Socialists understand well the urge to do something now, to make a change. That makes us all the more determined, however, to get the message across, to clear away the barrier of the wages system, so that we can begin to build a truly human society. Why waste time fighting for half measures? We would better spend our time, energies, and resources educating people to establish socialism rather than waste time in the false belief that our present system can be made to work in everyone's interest.We do not claim “capitalist reforms” stand in the way of achieving socialism. If we did we'd logically have to oppose them; which we don't. We encourage workers to fight back against employers and, although we don't propose or advocate reforms, we don't oppose them if they genuinely do improve workers' lives under capitalism. What we say is not that they are obstacles to socialism but merely that they are irrelevant to socialism and that a socialist party should not advocate reforms.
If you are convinced, however, that groups or parties promising reforms deserve your support, we would urge you to consider the following points.The campaign, whether directed at right-wing or left-wing governments, will often only succeed if it can be reconciled with the profit-making needs of the system. In other words, the reform will often be turned to the benefit of the capitalist class at the expense of any working class gain. Any reform can be reversed and eroded later if a government finds it necessary. Reforms rarely, if ever, actually solve the problem they were intended to solve.Socialists make a choice. We choose to use our time and limited funds to work to eliminate the cause of the problems. One can pick any single problem and find that improvements have taken place, usually only after a very long period of agitation. But rarely, if ever, has the problem actually disappeared, and usually other related problems have arisen to fill the vacuum of left by the "solution".
If the view remains that the struggle for reforms is worthwhile then imagine just how many palliatives and ameliorations will be offered and conceded by a besieged capitalist class in a desperate attempt to retain ownership rights if the working class were demanding the maximum programme of full and complete appropriation and nothing less . To stem the socialist tide the capitalist parties will sink their differences and draw closer together, much as religions do today in the face of the world avalanche of atheism. Reforms now derided as Utopian will be two a penny - in an attempt to fob
off the workers.
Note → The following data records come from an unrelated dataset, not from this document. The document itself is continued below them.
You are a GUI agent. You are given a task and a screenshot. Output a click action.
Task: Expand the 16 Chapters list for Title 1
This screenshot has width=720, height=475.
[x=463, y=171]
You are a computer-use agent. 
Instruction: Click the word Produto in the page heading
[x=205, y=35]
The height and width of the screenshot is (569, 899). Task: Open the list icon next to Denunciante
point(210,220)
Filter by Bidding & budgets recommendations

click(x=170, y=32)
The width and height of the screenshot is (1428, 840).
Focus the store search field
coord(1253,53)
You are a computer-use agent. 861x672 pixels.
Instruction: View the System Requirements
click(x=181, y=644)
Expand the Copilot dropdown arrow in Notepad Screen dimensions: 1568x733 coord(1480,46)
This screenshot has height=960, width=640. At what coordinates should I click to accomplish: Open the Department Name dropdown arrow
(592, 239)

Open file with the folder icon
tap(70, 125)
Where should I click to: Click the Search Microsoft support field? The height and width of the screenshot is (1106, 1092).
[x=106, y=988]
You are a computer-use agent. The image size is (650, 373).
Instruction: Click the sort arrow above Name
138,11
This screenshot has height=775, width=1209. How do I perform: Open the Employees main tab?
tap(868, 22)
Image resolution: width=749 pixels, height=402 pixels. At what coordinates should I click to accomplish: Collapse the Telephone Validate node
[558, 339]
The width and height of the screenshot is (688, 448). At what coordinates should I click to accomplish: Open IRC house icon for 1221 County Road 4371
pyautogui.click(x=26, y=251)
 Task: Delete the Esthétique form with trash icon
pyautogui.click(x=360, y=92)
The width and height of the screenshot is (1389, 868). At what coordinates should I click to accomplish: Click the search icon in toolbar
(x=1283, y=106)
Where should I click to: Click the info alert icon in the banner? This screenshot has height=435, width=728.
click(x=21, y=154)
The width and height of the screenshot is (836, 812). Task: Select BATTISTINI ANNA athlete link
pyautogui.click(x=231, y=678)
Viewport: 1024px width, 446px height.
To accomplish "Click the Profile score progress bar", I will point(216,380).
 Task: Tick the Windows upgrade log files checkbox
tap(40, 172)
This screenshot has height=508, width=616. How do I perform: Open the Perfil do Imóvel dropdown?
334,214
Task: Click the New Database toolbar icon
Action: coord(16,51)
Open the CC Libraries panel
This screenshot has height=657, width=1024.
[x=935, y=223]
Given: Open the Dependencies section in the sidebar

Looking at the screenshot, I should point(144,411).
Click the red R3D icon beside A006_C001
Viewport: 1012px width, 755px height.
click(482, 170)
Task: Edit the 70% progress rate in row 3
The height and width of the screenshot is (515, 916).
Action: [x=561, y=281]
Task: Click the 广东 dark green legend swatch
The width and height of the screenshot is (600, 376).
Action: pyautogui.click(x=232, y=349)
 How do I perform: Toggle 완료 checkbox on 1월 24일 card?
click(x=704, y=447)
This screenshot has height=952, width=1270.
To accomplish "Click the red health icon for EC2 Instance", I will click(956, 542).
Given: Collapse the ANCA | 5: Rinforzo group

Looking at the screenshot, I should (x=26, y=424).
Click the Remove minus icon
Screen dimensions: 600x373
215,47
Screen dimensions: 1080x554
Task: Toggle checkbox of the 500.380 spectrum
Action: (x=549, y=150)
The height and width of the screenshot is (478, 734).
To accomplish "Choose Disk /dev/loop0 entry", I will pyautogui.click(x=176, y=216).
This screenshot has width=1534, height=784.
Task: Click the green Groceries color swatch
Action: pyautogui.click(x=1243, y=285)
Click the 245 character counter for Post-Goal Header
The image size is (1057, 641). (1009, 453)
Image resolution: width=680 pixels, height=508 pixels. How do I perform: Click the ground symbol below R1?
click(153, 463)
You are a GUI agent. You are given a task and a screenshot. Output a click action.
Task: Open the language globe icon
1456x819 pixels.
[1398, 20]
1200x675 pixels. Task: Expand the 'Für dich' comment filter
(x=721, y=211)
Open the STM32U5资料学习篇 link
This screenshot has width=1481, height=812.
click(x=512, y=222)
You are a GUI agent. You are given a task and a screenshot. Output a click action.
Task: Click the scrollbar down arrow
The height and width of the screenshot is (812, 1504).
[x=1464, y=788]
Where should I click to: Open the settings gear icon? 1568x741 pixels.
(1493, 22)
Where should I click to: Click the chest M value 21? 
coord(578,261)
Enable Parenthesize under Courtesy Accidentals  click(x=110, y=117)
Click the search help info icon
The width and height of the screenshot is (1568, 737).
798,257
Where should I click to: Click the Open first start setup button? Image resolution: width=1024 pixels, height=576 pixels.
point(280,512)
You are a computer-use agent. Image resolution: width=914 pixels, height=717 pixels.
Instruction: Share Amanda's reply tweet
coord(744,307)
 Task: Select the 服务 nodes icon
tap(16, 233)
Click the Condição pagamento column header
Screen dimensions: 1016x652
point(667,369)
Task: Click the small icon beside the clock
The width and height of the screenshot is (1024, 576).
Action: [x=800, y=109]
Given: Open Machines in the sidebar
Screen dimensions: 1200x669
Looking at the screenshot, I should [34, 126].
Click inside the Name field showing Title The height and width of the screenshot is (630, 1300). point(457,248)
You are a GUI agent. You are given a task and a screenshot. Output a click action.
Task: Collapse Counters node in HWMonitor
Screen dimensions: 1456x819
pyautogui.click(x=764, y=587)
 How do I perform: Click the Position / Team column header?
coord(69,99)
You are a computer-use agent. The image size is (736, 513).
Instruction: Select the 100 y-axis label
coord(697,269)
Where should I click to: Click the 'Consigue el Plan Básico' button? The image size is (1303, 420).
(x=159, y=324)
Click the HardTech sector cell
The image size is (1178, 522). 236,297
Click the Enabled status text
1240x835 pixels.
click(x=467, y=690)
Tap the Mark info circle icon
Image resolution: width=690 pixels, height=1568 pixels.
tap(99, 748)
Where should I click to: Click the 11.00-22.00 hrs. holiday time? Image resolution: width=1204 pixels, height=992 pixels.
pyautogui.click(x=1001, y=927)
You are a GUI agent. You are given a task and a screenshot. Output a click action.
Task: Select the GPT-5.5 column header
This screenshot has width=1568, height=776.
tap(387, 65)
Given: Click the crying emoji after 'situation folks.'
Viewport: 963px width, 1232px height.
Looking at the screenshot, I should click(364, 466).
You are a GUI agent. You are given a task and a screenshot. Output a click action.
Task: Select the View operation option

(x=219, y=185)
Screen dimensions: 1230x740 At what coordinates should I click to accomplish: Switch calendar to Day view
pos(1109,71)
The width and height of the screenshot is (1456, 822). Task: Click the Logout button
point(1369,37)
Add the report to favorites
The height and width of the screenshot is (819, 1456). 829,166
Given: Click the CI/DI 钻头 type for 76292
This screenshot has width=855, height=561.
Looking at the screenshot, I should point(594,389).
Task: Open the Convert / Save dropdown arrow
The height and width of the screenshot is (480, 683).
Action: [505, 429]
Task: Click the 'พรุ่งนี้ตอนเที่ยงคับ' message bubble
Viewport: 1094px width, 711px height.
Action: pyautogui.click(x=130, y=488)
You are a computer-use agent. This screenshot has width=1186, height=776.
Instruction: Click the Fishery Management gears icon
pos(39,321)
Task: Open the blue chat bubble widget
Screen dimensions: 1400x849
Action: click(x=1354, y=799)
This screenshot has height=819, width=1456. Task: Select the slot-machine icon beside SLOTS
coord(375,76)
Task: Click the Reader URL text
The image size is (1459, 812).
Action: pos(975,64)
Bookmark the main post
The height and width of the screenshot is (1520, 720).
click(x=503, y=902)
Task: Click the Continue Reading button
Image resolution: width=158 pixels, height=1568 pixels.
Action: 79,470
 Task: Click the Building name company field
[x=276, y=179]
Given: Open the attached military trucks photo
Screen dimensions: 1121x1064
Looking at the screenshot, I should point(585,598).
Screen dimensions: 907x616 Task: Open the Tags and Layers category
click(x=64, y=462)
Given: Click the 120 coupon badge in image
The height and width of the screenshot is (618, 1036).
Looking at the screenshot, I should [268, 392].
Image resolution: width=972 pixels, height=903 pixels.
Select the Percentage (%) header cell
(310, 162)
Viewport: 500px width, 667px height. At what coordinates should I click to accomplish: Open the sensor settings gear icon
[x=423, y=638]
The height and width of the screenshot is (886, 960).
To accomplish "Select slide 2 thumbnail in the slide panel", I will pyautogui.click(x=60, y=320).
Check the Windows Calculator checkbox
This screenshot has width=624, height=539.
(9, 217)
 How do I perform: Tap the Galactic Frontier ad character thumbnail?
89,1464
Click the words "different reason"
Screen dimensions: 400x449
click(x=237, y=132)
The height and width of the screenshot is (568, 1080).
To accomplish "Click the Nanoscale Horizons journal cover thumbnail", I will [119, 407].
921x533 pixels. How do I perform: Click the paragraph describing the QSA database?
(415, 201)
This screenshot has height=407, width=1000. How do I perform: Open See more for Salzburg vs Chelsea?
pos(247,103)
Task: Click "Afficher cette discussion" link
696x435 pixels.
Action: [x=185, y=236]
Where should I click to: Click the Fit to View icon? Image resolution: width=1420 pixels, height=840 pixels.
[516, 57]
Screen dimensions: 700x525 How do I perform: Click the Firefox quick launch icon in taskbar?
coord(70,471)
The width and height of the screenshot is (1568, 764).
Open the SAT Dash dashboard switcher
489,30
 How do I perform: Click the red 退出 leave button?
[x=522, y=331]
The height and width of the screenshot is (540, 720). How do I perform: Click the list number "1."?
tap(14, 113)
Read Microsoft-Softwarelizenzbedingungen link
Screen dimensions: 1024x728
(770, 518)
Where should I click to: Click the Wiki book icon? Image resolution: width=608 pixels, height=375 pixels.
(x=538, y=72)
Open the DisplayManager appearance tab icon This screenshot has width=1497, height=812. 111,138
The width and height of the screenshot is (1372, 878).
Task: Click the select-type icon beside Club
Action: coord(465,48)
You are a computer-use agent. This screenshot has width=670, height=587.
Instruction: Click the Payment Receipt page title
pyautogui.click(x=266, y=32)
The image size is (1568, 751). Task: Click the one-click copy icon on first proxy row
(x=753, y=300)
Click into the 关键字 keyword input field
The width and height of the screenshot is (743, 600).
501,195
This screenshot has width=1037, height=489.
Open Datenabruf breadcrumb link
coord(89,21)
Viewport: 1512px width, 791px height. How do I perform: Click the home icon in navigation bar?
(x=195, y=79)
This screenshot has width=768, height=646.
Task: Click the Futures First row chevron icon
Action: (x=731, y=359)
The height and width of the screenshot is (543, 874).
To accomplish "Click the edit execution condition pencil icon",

Perhaps, for example, capitalism will provide a batch of free services, on the understanding that this is "the beginning" of a free society, but socialists will not be taken in.

If a pipe bursts and the water is flooding the house , one can start bailing the water out while it continues to flow in , or one can turn the water off, and then start bailing it out . It may take a while to find the tap, but unless the water is turned off, the water will continue to rise and bailing is rather pointless. Socialists are not immune to the human tragedies which occur daily, by the millions, and which generate thousands of social activist groups trying to stem the tide. Socialists suffer those tragedies as severely as anyone else, but work to encourage people to find the tap and turn it off.